Human-Oriented Image Retrieval System (HORSE): A Neuro-Symbolic Approach to Optimizing Retrieval of Previewed Images
Abraham Itzhak Weinberg
TL;DR
This work addresses the inefficiencies and opacity of traditional image retrieval by proposing HORSE, a human‑oriented retrieval framework built on neuro‑symbolic indexing (NeSY). HORSE starts from human knowledge, translating memory‑driven meta‑rules into symbolic representations while leveraging neural embeddings and natural language understanding for cross‑modal retrieval. The approach combines neural pattern recognition with symbolic reasoning (knowledge representations, constraints, and reasoning mechanisms) through neural‑to‑symbolic translation, symbolic‑to‑neural guidance, and hybrid reasoning paths to enable natural language queries and explainability. If successful, HORSE offers memory‑aligned, interpretable retrieval with scalable indexing, with potential applications in design error detection, knowledge management, accessibility, and education, and warrants future work on personalization, video support, and cross‑ cultural validation.
Abstract
Image retrieval remains a challenging task due to the complex interaction between human visual perception, memory, and computational processes. Current image search engines often struggle to efficiently retrieve images based on natural language descriptions, as they rely on time-consuming preprocessing, tagging, and machine learning pipelines. This paper introduces the Human-Oriented Retrieval Search Engine for Images (HORSE), a novel approach that leverages neuro-symbolic indexing to improve image retrieval by focusing on human-oriented indexing. By integrating cognitive science insights with advanced computational techniques, HORSE enhances the retrieval process, making it more aligned with how humans perceive, store, and recall visual information.

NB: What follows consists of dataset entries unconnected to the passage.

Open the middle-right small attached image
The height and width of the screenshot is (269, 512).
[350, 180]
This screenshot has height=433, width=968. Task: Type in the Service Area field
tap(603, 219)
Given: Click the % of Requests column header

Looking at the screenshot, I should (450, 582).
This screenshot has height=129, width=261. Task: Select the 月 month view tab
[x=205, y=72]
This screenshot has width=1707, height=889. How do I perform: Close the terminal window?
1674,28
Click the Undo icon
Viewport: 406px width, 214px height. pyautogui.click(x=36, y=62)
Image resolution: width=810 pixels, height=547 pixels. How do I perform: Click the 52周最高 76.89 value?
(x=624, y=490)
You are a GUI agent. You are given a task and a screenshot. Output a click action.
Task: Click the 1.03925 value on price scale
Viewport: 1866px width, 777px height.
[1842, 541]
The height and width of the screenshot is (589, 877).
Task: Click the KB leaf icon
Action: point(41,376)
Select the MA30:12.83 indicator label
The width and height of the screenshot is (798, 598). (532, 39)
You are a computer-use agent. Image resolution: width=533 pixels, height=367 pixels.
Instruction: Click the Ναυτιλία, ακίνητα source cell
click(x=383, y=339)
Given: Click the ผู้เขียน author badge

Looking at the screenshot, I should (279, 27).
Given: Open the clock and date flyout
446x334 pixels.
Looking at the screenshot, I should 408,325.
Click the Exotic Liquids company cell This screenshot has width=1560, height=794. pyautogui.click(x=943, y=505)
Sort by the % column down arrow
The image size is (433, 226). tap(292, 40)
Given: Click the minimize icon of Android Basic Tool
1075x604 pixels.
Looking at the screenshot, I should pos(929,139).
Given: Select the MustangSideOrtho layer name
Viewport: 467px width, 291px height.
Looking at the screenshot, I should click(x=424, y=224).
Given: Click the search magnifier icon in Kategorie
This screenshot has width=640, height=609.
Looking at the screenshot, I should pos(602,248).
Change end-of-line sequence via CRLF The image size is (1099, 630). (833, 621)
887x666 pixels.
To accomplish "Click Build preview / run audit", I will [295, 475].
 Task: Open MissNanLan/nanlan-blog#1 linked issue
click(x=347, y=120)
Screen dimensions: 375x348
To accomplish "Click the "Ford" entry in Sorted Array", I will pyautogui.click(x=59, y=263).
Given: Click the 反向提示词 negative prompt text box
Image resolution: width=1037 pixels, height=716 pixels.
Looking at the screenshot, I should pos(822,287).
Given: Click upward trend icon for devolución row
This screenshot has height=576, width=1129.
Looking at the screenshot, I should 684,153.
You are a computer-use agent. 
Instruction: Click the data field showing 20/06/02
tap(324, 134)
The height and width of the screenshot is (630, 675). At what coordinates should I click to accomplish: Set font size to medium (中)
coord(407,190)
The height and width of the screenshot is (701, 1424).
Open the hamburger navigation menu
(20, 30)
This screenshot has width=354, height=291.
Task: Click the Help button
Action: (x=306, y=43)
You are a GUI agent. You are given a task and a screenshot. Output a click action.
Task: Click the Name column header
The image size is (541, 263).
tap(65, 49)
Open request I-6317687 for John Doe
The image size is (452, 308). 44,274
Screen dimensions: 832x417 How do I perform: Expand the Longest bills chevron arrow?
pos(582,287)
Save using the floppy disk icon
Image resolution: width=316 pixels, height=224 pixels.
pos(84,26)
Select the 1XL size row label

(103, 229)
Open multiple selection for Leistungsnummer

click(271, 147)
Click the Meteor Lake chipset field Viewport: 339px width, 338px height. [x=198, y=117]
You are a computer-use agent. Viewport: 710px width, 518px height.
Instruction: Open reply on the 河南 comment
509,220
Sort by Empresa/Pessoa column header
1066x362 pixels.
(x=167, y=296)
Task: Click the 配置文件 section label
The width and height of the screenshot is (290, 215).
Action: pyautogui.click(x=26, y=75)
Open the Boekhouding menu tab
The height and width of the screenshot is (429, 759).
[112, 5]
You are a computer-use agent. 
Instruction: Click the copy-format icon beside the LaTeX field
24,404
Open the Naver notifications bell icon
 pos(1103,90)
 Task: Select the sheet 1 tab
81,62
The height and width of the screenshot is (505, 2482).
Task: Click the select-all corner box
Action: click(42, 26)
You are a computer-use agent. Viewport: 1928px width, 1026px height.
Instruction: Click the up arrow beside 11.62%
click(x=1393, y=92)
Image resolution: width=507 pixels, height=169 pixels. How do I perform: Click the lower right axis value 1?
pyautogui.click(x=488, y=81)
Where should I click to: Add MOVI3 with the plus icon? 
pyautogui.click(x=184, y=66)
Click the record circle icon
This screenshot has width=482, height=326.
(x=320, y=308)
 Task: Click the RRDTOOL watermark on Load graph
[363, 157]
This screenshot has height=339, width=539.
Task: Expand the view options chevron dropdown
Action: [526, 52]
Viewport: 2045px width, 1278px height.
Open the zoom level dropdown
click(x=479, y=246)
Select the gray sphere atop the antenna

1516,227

The neuro-symbolic framework combines the strengths of neural networks and symbolic reasoning, mitigating their individual limitations. The proposed system optimizes image retrieval, offering a more intuitive and efficient solution for users. We discuss the design and implementation of HORSE, highlight its potential applications in fields such as design error detection and knowledge management, and suggest future directions for research to further refine the system's metrics and capabilities.